The Eternal Lover is a fantasy-adventure novel by American writer Edgar Rice Burroughs. The story was begun in November 1913 under the working title Nu of the Niocene. It was first run serially in two parts by All-Story Weekly. The first part, released March 7, 1914 was titled "The Eternal Lover" and the second part, released in four installments from January 23, 1915 to February 13, 1915 was titled "Sweetheart Primeval". The book version was first published by A. C. McClurg on October 3, 1925.
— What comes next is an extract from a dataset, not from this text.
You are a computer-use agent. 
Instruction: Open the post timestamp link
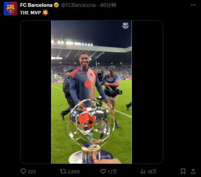click(x=108, y=5)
In 1963, Ace Paperback published a version under the title The Eternal Savage. An E-Text edition has been published by Edgar Rice Burroughs, Inc. and is available online.

==Plot summary==
A cliff-dwelling warrior of 100,000 years ago, Nu, is magically transported to the present, falls in love with Victoria Custer of Beatrice, Nebraska, the reincarnation of his lost lover Nat-ul, and the two are transported back to the Stone Age. The story is set in Africa, and the present-day sequences include Victoria's brother Barney Custer, protagonist of Burroughs's Ruritanian novel The Mad King, as well as Burroughs's iconic hero Tarzan from his Tarzan novels.

==Publication==
While the four Custer sibling novellas were first published in an alternating fashion; chronologically-speaking, the events of the two halves of The Eternal Lover/Savage occur between the two halves of The Mad King.

Publication order:
- "The Eternal Lover" (The Eternal Lover Part 1) All-Story Weekly, March 7, 1914
- "The Mad King" (The Mad King Part 1) All-Story Weekly March 21, 1914
- "Sweetheart Primeval" (The Eternal Lover Part 2) All-Story Weekly, Jan.–Feb. 1915
- "Barney Custer of Beatrice" (The Mad King Part 2) All-Story Weekly, August 1915

== Other Media ==
In 2013, Edgar Rice Burroughs, Inc., began a paid webcomic on their official website, by Martin Powell (script) and Steven E. Gordon (art).

==Copyright==
All four novellas—as they were serialized in All-Story Weekly—are in the public domain in the United States.